2006 Christy Ring Cup final
- Event: 2006 Christy Ring Cup
| Antrim | Carlow |
| 5–13 | 1–7 |
- Date: 6 August 2006
- Venue: Croke Park, Dublin
- Referee: James McGrath (Westmeath)

= 2006 Christy Ring Cup final =

The 2006 Christy Ring Cup final was a hurling match played at Croke Park on 6 August 2006 to determine the winners of the 2006 Christy Ring Cup, the 2nd season of the Christy Ring Cup, a tournament organised by the Gaelic Athletic Association for the second tier hurling teams. The final was contested by Antrim of Ulster and Carlow of Leinster, with Antrim winning by 5–13 to 1–7.
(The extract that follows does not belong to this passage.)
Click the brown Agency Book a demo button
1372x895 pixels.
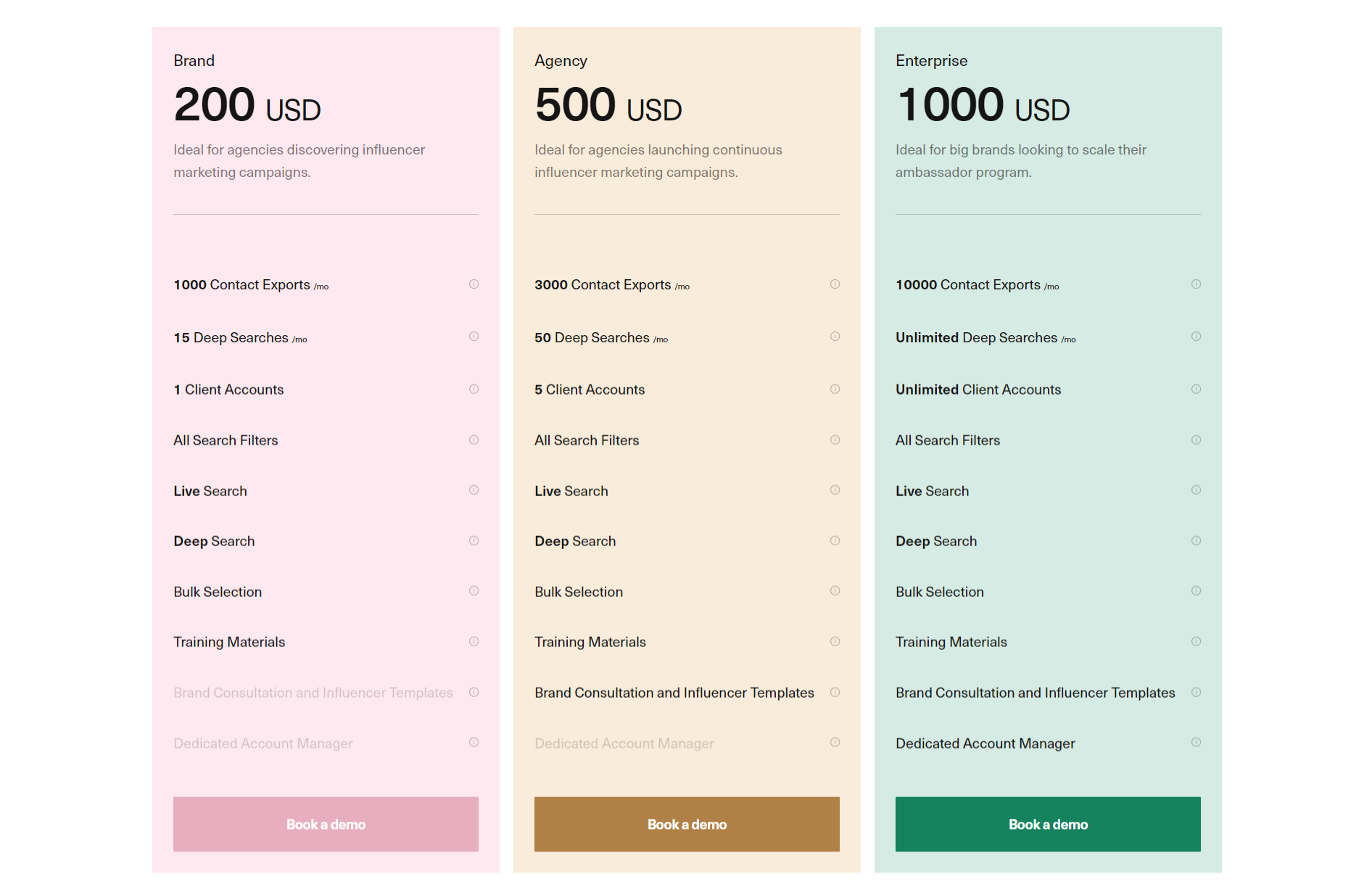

The Christy Ring Cup final between Antrim and Carlow was the first championship meeting between the two teams. Both teams were appearing in their first cup finals.

Antrim got off to a flying start with a flurry of goals putting them 3–6 to no score clear. Goals from Joey Scullion (13 minutes), Johnny McIntosh (15) and Kieran Kelly (17) gave them an early lead, while Carlow waited 27 1/2 minutes before Damien Roberts opened their account with a point. They matched Antrim for the remainder of the half – with Roberts and team captain Robbie Foley swapping points with Paddy Richmond and Brian McFall – to cut the gap to 14 points by half-time.

Carlow raised the tempo for the second half. Pat Coady landed a free and two '65's to help his side pare back the difference to 3–8 to 0–6 by the 53rd minute. Carlow hit four of the second half's opening five points with substitute Seánie McMahon firing over the best of the lot from a tight angle on the left. Antrim steadied themselves on 56 minutes when Barney McAuley dangled a ball deep into Carlow territory and McIntosh latched onto it to thump home goal number four off the ground. A Coady free was then batted off the Antrim line before Foley notched his second point for a 4–8 to 0–7 score line. More Antrimk points followed before a strong 66th minute run from Malachy Molloy ended with McFall netting the fifth goal. Foley scored a penalty for Carlow, however, the difference in standard was apparent and Antrim powered to an 18-point victory.

==Match==
===Details===

6 August 2006
 5-13 - 1-7
  : J McIntosh (2-04 (4f)), B McFall (1-02), K Kelly (1-01), J Scullion (1-00), M Molloy (0-02 (2 '65')), P Richmond (0-02), P Magill (0-01), B Delargy (0-01).
  : F Foley (1-00 (1-00 pen)), P Coady (0-03 (1f, 2 '65')), R Foley (0-02), D Roberts (0-01), S McMahon (0-01).